4th Generation* 1998 is FOURTH GENERATION.
If it has 1.1/8" headtube, it's fourth generation. Otherwise same design as 1997.
Re: 1995 Morales Flatland
how did you get such a big teeth grave yard on that Morales bigest I can fit on mine is 36 tooth.
what size tooth is your grave yard.
Show bikes are nice. but bikes wear ment to be Petaled
YES I RIDE A PINK BIKE!! WANT TO MAKE SOME THING OUT OF IT!
Re: 1995 Morales Flatland
The Graveyard sprocket is 43T and for regular chain, i had no problem fitting it. Could've fitted a 44 too.
A few detail photos of it..
And a couple more.
Yours truly over two years ago..
Last year with a white saddle.
Have a great riding weekend!
Re: 1995 Morales Flatland
ABSOLUTELY AMAZING build Timo!
Seriously my favorite Morales in the museum.
Every part - and the set up looks perfect and true to the core (no pun intended).
Totally inspires me to get my 1st gen back together - the right way.
Also - I'm really digging those Pegs! .. A LOT!
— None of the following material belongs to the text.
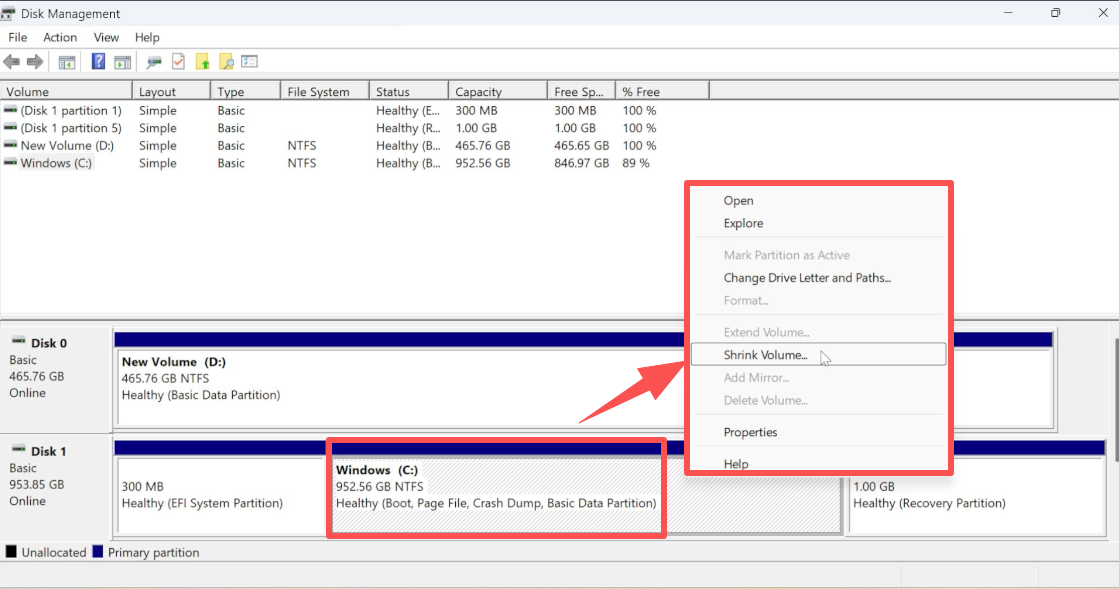Open Properties from the context menu
Image resolution: width=1119 pixels, height=589 pixels.
pyautogui.click(x=750, y=432)
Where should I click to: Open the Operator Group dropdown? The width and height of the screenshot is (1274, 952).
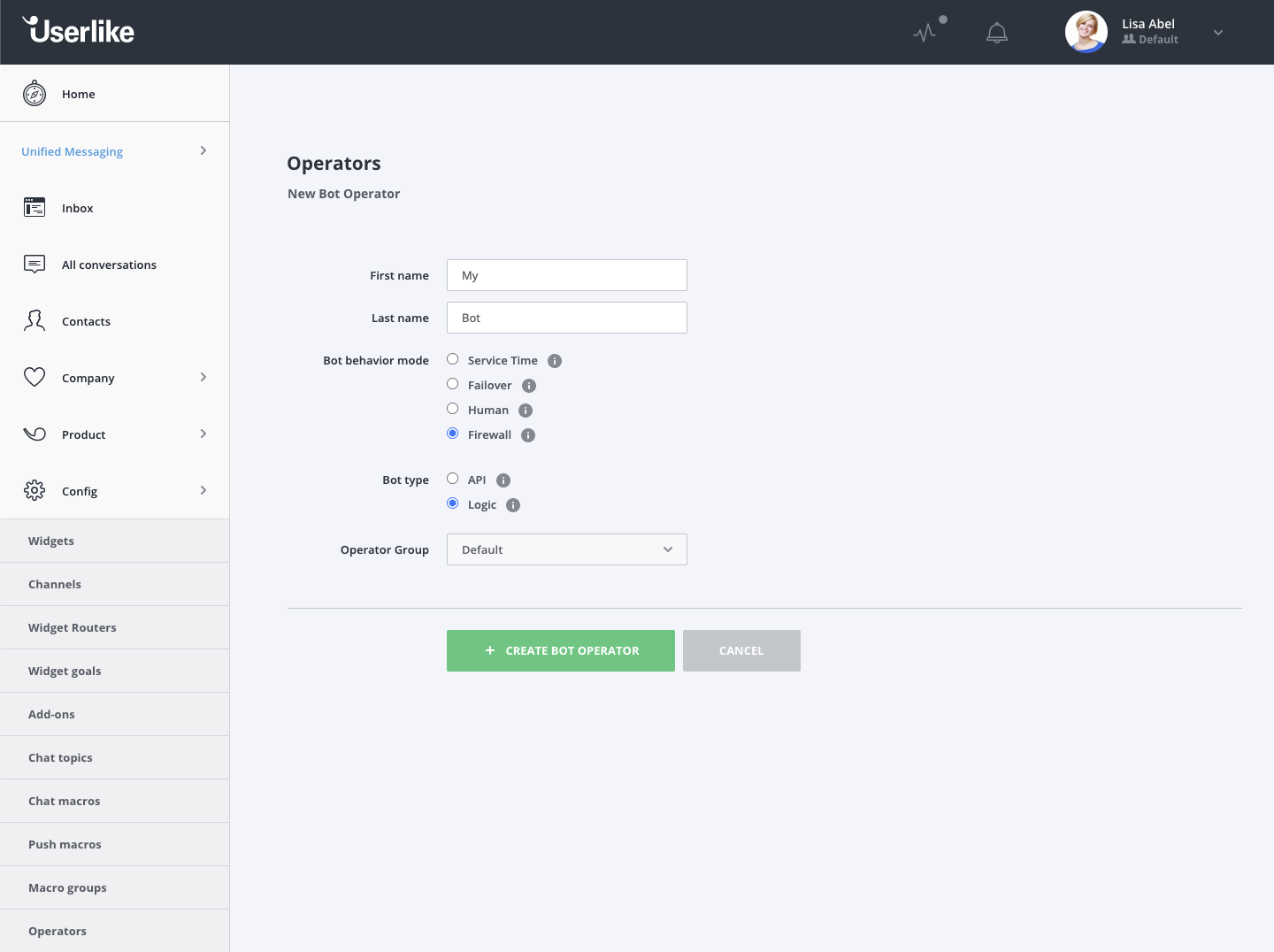point(566,549)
Did you have them custom made yourself? Any chance more could be made?
Last edited by chromey (2011-08-09 10:18am)
Wanted: one TIOGA COMP III tire Natural-Gum color (1.75) /// Olive GREEN BULLY frame /// Nickel Patterson frame
Re: 1995 Morales Flatland
yeah i love this one
Green survivor 86 Haro Master frame/fork.
89/90 Haro Master parts - all of them, big and small.
<-----<<<<<<<<< That is a Garbage Plate!!! A Rochester original!
Re: 1995 Morales Flatland
Not sure what it is, but I'm a sucker for the Graveyard bars. Very cool!
Sharks are like dogs, they only bite when you touch their private parts.